Mataku yang sedang asik melihat ke depan teralihkan oleh ucapan Rara. Benar juga, tanpa sadar jemariku meremas tas mini backpack bewarna hitam, hadiah ulang tahun dari Bang Arif untukku. Ya itu tabiat buruk yang selalu kulakukan tanpa sadar ketika sedang nervous. Meremas sesuatu.
Acara seminar itu masih berlangsung. Pembicaranya kini mengajukan pertanyaan kepada para peserta. Wajah-wajah yang sudah tak asing lagi bagiku, mahasiswa-mahasiswa yang dikepalanya terdapat segudang masalah mengangkat tangan. Apakah demi mengisi keriangan seminar ini, demi snack dan nasi bungkus ataupun sertifikat yang akan didapat. Aku sendiri tak datang dengan alasan tersebut. Aku juga tak mengangkat tangan, seperti halnya peserta lain yang fokus dengan gadgetnya dibanding memperhatikan seminar.
Aku melihat pamflet itu dua hari yang lalu. Persetan dengan seminarnya diadakan di kampus dan fakultas lain. Mataku tak teralihkan dari sosok Fahreza yang menjadi moderator acaranya. Ah, Fahreza, siapa sih kamu sampai segitunya aku untuk bertemu denganmu. Bahkan sampai bolos kuliah. Habis aku menjadi bulan-bulanan Rara dan teman LPM (lembaga pers mahasiswa) di fakultasku. Bermodal ID Card yang menggantung di leherku. Disinilah aku, di tengah keriuhan seminar yang sedang berlangsung. Tidak terlalu memprioritaskan berita. Tapi kamu Fahreza. Itukah niatku sebenarnya mengikuti acara ini? Ah, sangat keren, bukan?

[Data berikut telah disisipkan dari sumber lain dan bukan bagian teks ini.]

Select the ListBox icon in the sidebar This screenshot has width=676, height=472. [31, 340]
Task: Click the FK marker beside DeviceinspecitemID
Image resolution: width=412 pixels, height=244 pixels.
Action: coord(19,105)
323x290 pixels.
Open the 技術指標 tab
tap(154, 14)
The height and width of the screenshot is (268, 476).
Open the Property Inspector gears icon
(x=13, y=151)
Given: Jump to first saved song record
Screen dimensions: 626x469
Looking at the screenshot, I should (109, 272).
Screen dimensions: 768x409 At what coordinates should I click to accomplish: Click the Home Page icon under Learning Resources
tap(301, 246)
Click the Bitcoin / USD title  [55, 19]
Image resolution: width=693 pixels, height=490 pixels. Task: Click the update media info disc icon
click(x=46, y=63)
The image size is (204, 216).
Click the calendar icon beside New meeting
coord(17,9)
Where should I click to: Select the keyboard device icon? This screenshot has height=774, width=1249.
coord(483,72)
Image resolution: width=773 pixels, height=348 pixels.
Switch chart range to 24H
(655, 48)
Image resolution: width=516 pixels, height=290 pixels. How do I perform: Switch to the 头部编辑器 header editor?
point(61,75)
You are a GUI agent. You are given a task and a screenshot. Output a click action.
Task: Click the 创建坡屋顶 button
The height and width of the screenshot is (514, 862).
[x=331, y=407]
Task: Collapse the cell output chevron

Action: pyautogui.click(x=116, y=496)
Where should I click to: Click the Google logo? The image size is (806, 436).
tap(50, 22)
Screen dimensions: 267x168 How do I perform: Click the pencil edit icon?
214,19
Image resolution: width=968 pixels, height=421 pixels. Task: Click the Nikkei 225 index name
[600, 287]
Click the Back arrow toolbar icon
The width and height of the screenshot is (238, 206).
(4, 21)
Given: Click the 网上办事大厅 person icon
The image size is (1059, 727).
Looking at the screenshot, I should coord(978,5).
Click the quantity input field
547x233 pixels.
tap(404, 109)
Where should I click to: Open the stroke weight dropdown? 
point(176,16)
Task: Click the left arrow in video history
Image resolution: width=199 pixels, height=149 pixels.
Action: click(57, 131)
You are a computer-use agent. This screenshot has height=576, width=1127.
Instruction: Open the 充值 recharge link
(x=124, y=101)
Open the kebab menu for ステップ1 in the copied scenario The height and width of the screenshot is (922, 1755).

“Lin, kamu kok nangis?” Aku melihat sekilas Fahreza dengan helm di tangannya berdiri di depanku. Gedung-gedung di UIN Walisongo dikelilingi banyak pepohonan hijau. Sungguh sangat menyenangkan melihat petugas kebersihan membersihkan serak daun yang berguguran setiap pagi. Fahreza yang selalu memiliki aura kehangatan sangat cocok berdiri di sana. Di antara pepohonan dan gedung seolah menjadi perbukitannya. Kamukah tarzanku?
Aku tersenyum tipis. Mengusap air mataku yang tadi menetes. Dari banyak mahasiswa lain yang lalu lalang hanya dia yang menyapaku. Kebetulan apa ini? Sangat tidak keren karena aku saat ini sedang menangis.
“Enggak kok, cuma kelilipan mas.” “Ah, gak usah bohong. Namanya juga cewek kan? Wajar Lin” ucapnya.
Ha? Wajar? Apa dia tak mau peduli mengapa aku menangis, ternyata semua lelaki sama. Menganggap kalau perempuan itu lemah. Ayah, Uda firman sekarang Fahreza aku benci kalian. Ingatan beberapa tahun lalu jatuh bagai gerimis yang perlahan menjadi hujan. Otakku kembali digenangi rasa muak.
“Mas, ngapain ke sini?” suaraku meninggi. “Enggak Lin, tadi ditengah seminar aku lihat kamu tiba-tiba keluar, aku kira udah pulang ternyata masih disini”, fahreza mendekat sambil memberikan helmnya padaku.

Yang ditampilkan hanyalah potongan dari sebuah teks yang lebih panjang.